Aujourd’hui, il est toujours possible d’apprécier la sculpture en laiton « Formes intérieures » de Constantin Andréou au collège Marracq et le remarquable carrelage mural de Pierre de Berroeta dans le bâtiment administratif du lycée Louis-de-Foix. Si certains carreaux ont dû être remplacés par un carrelage noir et blanc dont le choix est discutable, les formes géométriques dessinées par Berroeta ont inspiré la nouvelle signalétique élaborée à l’occasion de la rénovation du lycée par l’architecte Pierre Marsan. Dans ce même lycée, les sculptures « Insectavions » de Berthommé et Fontaine, ainsi que la fresque qui leur faisait écho dans un des patios ont par contre disparues, cet espace n’ayant, semble-t-il, jamais été investi par les élèves comme le « théâtre de plein air » dont rêvaient les architectes. Au lycée Cassin, les œuvres de Jean Weinbaum et de Guidette Carbonell ont également disparu suite aux différentes rénovations et mises aux normes d’isolation des façades. Concilier préservation du patrimoine et modernisation des espaces scolaires reste donc parfois un bien difficile défi.

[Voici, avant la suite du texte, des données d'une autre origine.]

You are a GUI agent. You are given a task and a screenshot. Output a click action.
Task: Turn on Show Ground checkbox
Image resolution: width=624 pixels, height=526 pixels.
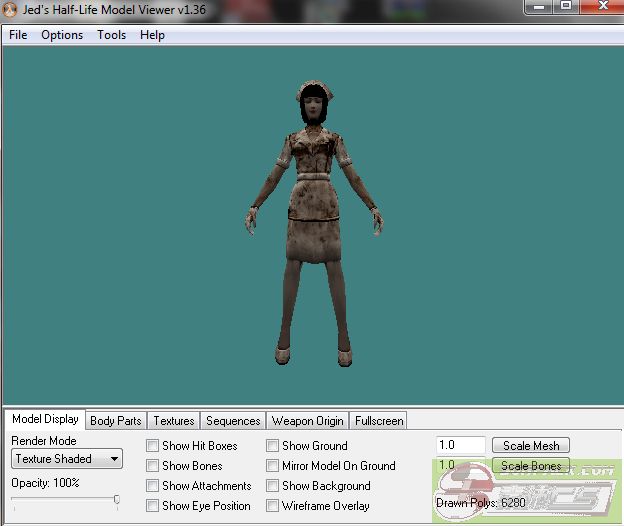coord(273,446)
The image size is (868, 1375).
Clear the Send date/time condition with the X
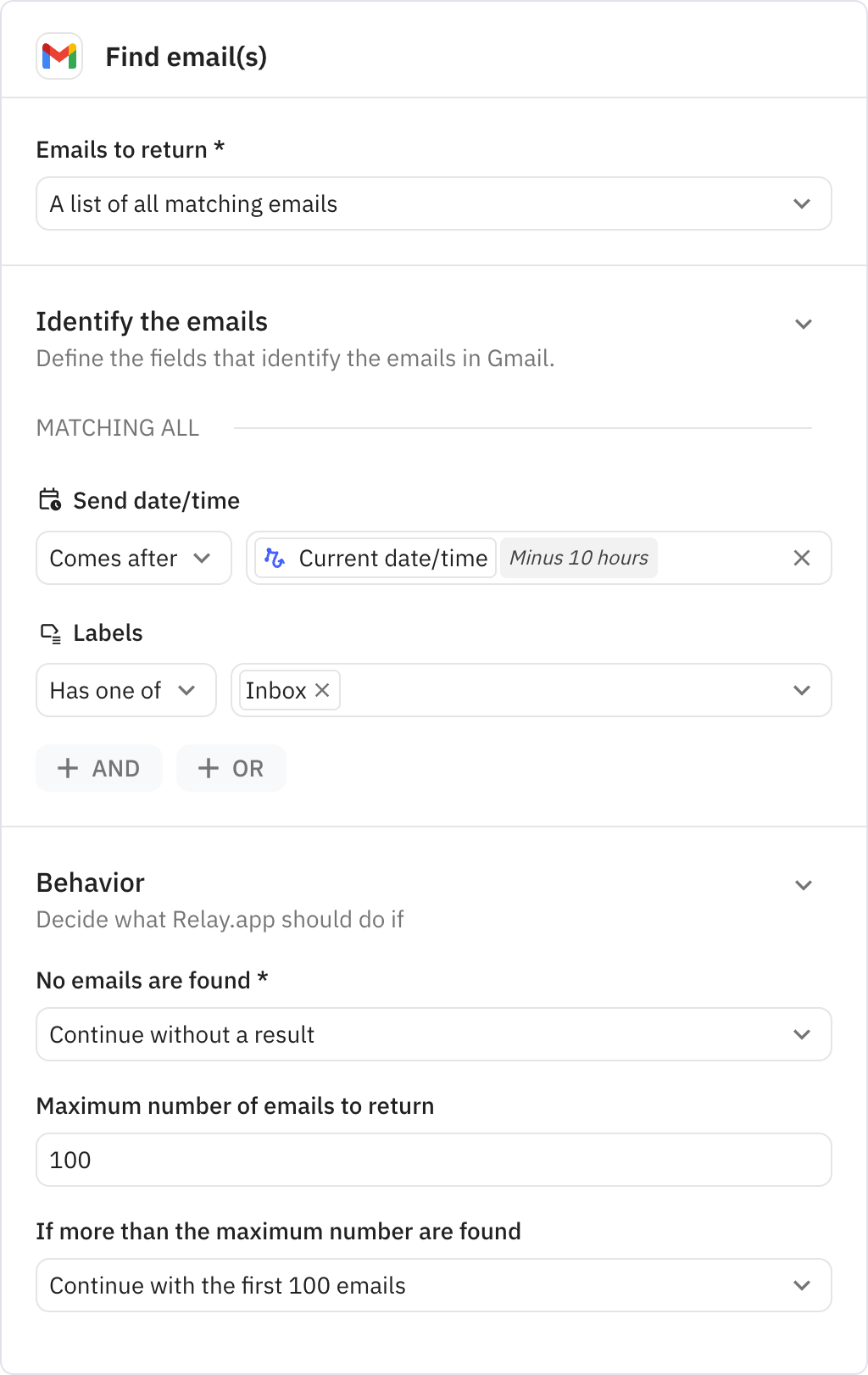point(800,558)
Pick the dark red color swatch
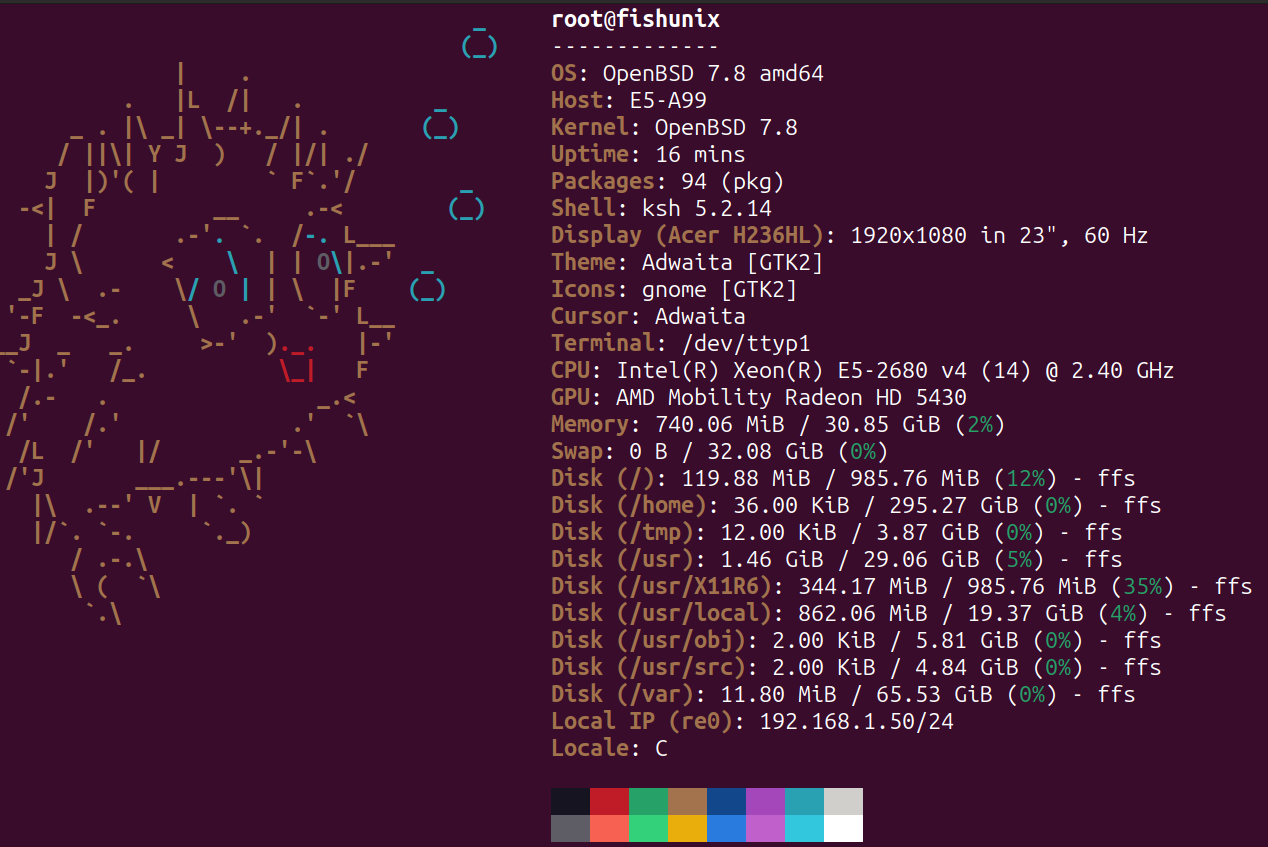This screenshot has height=847, width=1268. click(609, 801)
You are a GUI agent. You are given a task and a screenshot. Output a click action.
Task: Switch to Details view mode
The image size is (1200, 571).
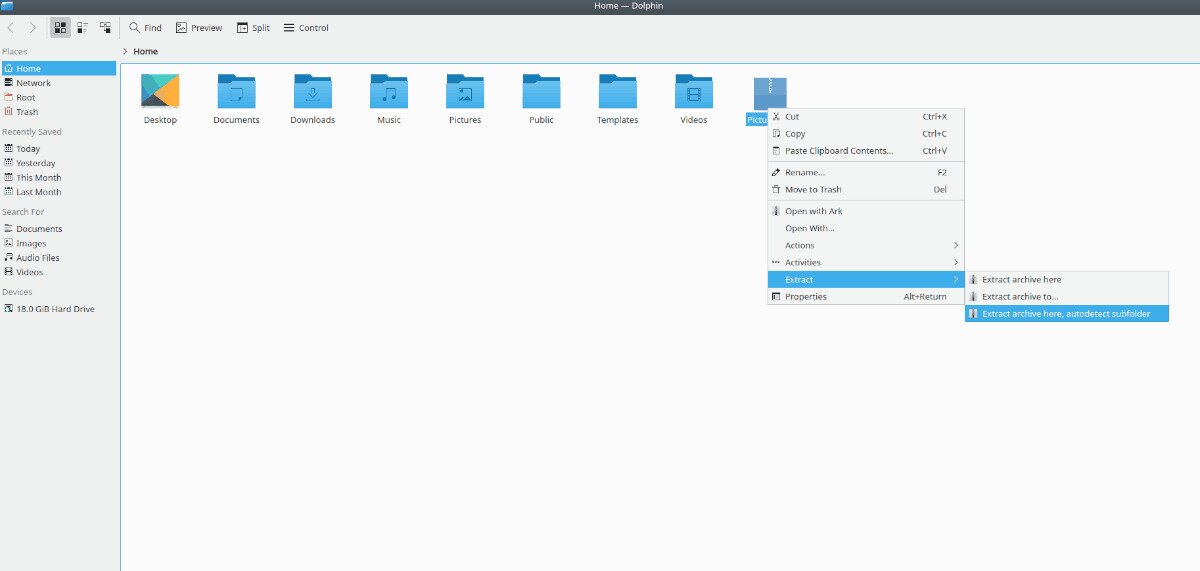[x=105, y=28]
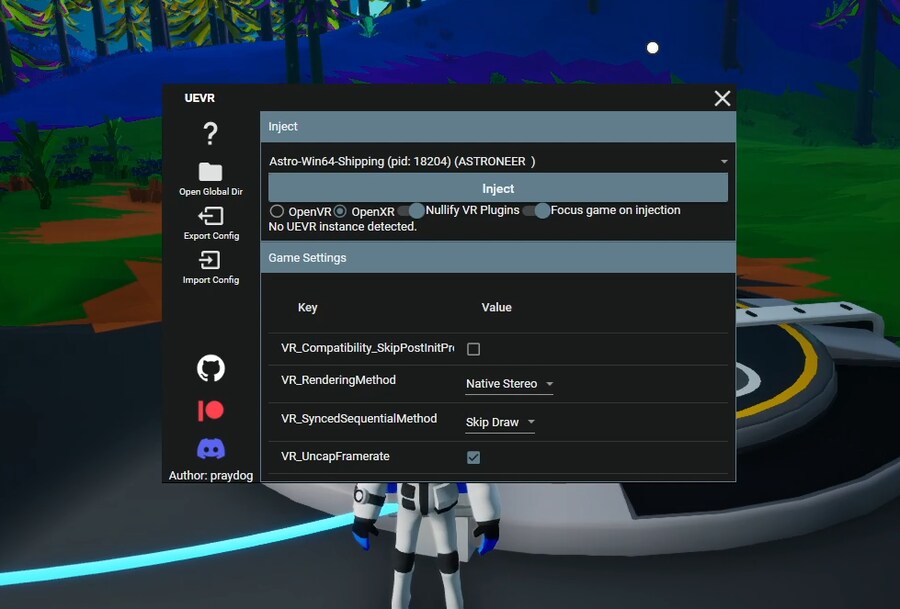This screenshot has width=900, height=609.
Task: Toggle the Nullify VR Plugins switch
Action: (x=411, y=211)
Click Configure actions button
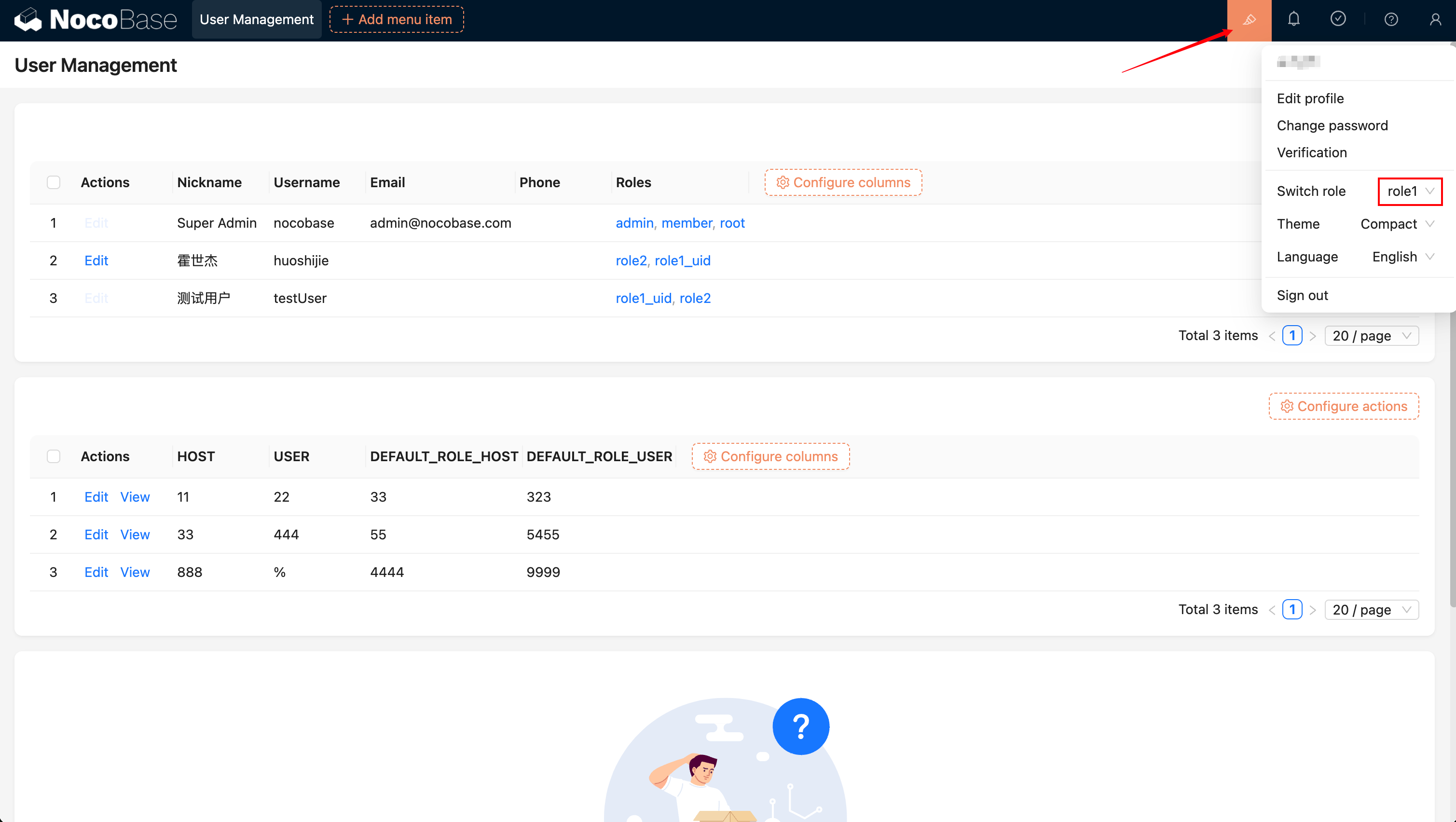This screenshot has height=822, width=1456. click(1343, 407)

  • Laetitia Maison-Soulard

1. Né au Brésil de parents grecs, Constantin Andréou s'installe en France en 1945. Il fréquente Le Corbusier à la fin des années 1940. Il participe à de nombreuses expositions dont une rétrospective sur son œuvre au Musée du Havre en 1971. Par la suite, il reçoit en 1988 le grand prix Anton Pevsner pour l'ensemble de son œuvre, en 2000 la croix de chevalier de la Légion d'honneur et est nommé en 2001 commandeur de l'ordre des Arts et des Lettres. Né à Paris, Pierre de Berroeta a des attaches familiales à Bayonne. Il intègre l’École nationale des Beaux-Arts de Paris en 1933. D'abord peintre, il crée également des tapisseries puis diversifie sa pratique dans les années 1970 en utilisant des matériaux divers. À partir de la fin des années 1960, il s’implique dans plusieurs projets au titre du 1% artistique (lycée agricole de Coutance, lycée Pascal de Massy notamment).

2. AN 19880466/50. Rapport de la commission de la création artistique du 24 mars 1966. Née à Meudon, Guidette Carbonell fréquente dans sa jeunesse plusieurs ateliers dont celui du peintre André Lhote (1885-1962). Dans les années 1950, elle collabore avec plusieurs architectes pour la réalisation de grandes compositions murales. Une rétrospective de son œuvre a récemment été organisée en 2007 par le Musée des Arts Décoratifs de Paris, La Piscine de Roubaix et le musée de la Céramique de Rouen.

3. AN 19880466/50. Note manuscrite de Germain Viatte, du 4 avril 1966. Né à Zurich, où il devient élève de l’École d’arts appliqués, Jean Weinbaum rejoint Paris en 1946 et suit différents cours dont ceux d’André Lhote. Il s’implique dans l’étude du vitrail et collabore déjà avec Paul Érasme Koch pour la réalisation de la rosace de l’église Saint-Denis à Bernes-sur-Oise en 1955.

4. Dominique Berthommé est alors un jeune artiste, ancien élève de l'École des Beaux-Arts de Bayonne et de l'École des Beaux-Arts de Paris. Il dirigera par la suite l'École d'arts de Bayonne de 1985 à 2013. De son côté, François Fontaine enseignera de 1975 à 2003 à l’École des Beaux-Arts à Paris.